If plunking money into last year's hottest funds is a known sin, doing the opposite will put you in investing's Valhalla, right? Not quite.

Each year since 1987, Chicago research house Morningstar has churned out a list of the three fund categories with the year's lowest net inflows. The year after they hit the most-ignored chart, these categories tended to rally, topping the average stock fund more than 70% of the time and dusting the three top-selling categories nearly 90% of the time. (For your information, communication, Latin America and Pacific/Asia funds earned the dubious honor in 2001.)

Sounds like a surefire hit, right? Unfortunately, no. While these data underline the value of not slavishly following the crowd, it's important not to run too far with the idea. Remember that volatile niche funds that focus on one industry or foreign region tend to make this list.

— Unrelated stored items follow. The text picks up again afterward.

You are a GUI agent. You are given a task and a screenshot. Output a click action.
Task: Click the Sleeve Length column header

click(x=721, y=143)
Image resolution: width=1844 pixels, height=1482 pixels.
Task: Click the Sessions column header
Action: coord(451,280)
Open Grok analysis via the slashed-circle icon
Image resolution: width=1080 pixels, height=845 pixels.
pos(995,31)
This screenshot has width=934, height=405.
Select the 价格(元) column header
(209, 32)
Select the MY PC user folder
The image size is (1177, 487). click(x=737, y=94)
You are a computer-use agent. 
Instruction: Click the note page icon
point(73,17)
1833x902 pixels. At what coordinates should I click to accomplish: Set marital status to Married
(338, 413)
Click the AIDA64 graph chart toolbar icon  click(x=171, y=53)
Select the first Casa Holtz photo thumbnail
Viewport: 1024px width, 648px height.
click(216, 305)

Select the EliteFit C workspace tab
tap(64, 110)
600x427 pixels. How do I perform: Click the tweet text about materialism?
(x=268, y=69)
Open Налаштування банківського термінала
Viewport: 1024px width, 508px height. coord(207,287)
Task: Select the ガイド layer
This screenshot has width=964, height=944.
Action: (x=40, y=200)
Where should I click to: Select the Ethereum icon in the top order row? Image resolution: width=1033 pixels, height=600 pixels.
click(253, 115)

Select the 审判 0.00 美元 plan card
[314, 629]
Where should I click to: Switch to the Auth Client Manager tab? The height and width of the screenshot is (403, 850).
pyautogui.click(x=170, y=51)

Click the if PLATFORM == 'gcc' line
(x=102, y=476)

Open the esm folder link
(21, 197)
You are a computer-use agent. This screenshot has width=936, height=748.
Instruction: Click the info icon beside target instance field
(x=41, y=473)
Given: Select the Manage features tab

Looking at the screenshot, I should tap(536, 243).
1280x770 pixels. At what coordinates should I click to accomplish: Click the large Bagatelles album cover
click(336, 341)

You don't want too many of these in your portfolio or you can expose yourself to unnecessary risk. And the categories that show up repeatedly on Morningstar's unloved-fund radar have often underperformed the market over time -- by far the more important measure for the long-term investor.

Betting the Ranch

Let's look at the 30 unloved categories singled out over the past decade. Asian or Japan funds have made the cut seven times; 2001 marked Latin American funds' third time on the list. Perhaps that's because funds that bet the farm on one or a few foreign markets are among the shakiest out there.

Asia funds, for instance, rocketed up 96% in 1999's tech-driven market -- yet they average an 8.4% annual

loss

over the past five years. Latin American funds average an 1% annual loss over the same stretch.

Precious metals funds, best known as a place where money has gone to die over the past 10 years, have made the list twice. After earning unloved status in 1992, they promptly shot up 81% on average the next year. Despite these occasional bursts, however, the category still averages a 3.2% annual loss over 10 years.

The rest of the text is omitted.